Sorry you’re forced to make this choice. I hope you can make a plan that will work for you.

Last I talked to them, it was $300 for a box of ten pods. There was no talking them down or getting a discount for bulk buy.
That may change someday, but that was last year’s policy.

Sorry you have to deal with that. I wish I could help you more.

Thanks, Terry4. I don’t think that Medicare covering one pump and not another is fair either – or even, possibly, legal; however, that seems to be the way that the government runs these days.

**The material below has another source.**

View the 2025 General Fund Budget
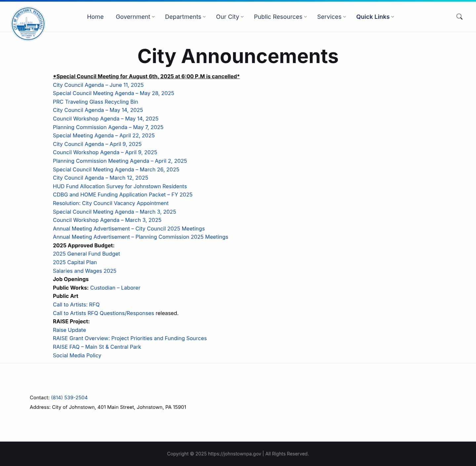Screen dimensions: 476x466 click(x=86, y=254)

I fought using a pump for years because I could not wrap my head around tubes and machines hanging off my belts. I find the infusion insertion clumsy and the sites limiting due to the length of the tube. Then my Endocrinologist said, “What if you can get a tubeless pump that you can wear in various places and infuse with just a push of a button?” I was sold. I know that this mental hangup about tubes is mine, but I guess I would rather go back to MDI than go to a tubed pump.

We’ll have to see what happens in the next two years. I turn 63 this year, so I have that amount of time left to get this all figured out. Right now I just know that I have to save every penny I can now to pay for my healthcare once I hit Medicare.

Thanks for your response, Eddie2. I am currently paying $300/ box now, but that is supposedly with my insurance- negotiated discount. I will be thrilled to pieces if after I lose that insurance, I can still privately purchase my Pods for the same price. According to my insurance Explanation of Benefits, though, the cost per box will be much higher. I know that without the power of group insurance on my side, I might be out of luck.

I guess I should just call Insulet and have a heart-to-heart talk with someone; however, I cynically doubt I will get a straight answer. I understand that no one can predict what costs will be two years from now, but I am not optimistic that prices will go down or that the diabetes community will win the fight to have OmniPods covered under Medicare.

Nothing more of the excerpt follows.